Heres my situation, I purchased two Nvidia GTX 1080's one for me one for my son, it wasnt until I went to register them that I was told that EVGA and Nvidia are different, I was under the impression that EVGA and Nvidia were the same, well I missed out on two free games and two free powerlinks while paying $699.99 each.
Just info for those out there buying these cards from EVGA/Nvidia, they are different and dont offer the same benefits/perks. While EVGA does offer perks, Nvidia does not.
All of my previous GPU's and PSU's are EVGA, and not Nvidia, I will definitely pay closer attention to what "name" I am purchasing in the future.
For those looking at the pic of my PC, those are two EVGA 980 KPE Classy's SLI, now it has one 1080 and one 980 KPE Classy in it, run awesome.
Nvidia and AMD make the chips with the reference boards.

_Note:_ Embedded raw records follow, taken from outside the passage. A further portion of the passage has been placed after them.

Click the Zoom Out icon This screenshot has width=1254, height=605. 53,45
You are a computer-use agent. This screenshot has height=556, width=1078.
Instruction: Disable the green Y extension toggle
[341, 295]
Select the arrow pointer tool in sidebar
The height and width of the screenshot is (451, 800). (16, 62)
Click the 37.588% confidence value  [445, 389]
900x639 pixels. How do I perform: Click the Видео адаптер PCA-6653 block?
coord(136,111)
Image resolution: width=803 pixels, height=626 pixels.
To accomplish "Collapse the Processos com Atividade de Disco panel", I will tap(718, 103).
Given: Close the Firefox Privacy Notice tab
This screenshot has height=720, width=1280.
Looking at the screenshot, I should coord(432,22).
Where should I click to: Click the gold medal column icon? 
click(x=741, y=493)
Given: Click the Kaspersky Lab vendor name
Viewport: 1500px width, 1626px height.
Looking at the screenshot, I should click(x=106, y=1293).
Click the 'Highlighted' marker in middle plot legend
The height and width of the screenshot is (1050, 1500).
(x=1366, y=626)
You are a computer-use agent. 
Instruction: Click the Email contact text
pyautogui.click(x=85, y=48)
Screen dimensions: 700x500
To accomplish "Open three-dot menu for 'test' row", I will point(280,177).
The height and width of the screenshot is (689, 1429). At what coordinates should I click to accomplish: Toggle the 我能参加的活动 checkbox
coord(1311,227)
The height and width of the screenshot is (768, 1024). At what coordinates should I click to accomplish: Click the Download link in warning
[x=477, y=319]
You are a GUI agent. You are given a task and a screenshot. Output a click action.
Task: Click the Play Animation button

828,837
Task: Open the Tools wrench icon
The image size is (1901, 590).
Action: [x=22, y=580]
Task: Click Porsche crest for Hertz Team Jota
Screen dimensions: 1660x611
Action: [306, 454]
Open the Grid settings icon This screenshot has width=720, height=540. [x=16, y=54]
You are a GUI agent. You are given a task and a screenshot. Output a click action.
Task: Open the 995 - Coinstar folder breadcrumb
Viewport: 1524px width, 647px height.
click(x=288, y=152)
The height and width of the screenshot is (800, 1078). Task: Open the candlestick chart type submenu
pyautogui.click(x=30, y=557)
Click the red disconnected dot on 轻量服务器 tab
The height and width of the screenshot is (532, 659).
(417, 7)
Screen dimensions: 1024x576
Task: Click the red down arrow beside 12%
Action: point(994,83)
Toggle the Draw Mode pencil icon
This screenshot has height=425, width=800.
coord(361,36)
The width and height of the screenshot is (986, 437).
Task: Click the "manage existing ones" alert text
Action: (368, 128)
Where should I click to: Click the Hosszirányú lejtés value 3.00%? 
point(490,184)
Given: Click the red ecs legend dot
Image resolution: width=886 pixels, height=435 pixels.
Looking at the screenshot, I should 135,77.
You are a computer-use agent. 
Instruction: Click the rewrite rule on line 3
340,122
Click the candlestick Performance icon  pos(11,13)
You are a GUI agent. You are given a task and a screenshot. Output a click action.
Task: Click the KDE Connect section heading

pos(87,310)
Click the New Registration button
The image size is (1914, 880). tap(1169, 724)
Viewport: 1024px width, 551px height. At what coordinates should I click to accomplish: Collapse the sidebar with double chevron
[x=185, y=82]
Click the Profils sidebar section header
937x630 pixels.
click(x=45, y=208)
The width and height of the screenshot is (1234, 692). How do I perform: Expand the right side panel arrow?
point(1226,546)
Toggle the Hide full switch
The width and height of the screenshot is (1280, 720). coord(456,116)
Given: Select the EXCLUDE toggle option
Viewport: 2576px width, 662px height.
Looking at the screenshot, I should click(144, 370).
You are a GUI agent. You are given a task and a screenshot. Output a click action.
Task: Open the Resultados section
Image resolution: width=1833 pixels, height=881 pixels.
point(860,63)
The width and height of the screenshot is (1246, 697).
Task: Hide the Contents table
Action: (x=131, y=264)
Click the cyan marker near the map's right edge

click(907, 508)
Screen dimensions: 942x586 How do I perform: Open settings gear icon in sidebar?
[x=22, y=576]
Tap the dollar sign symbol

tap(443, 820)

Then third party companies, called ABI partners, take the reference design and modify it, keeping the same chip on the board but adding more power connectors, bigger coolers... So every EVGA card has a Nvidia chip on it (EVGA doesn't make AMD cards).
The rewards you speak of are for who you buy it from. If you buy from Nvidia then it will be the reference card, and from EVGA it is prob the EVGA card with Nvidia chip.
So you have a 980 and a 1080 in your rig? Do yourself a favor and sell the 980, it does nothing. You cannot SLI a 980 and 1080.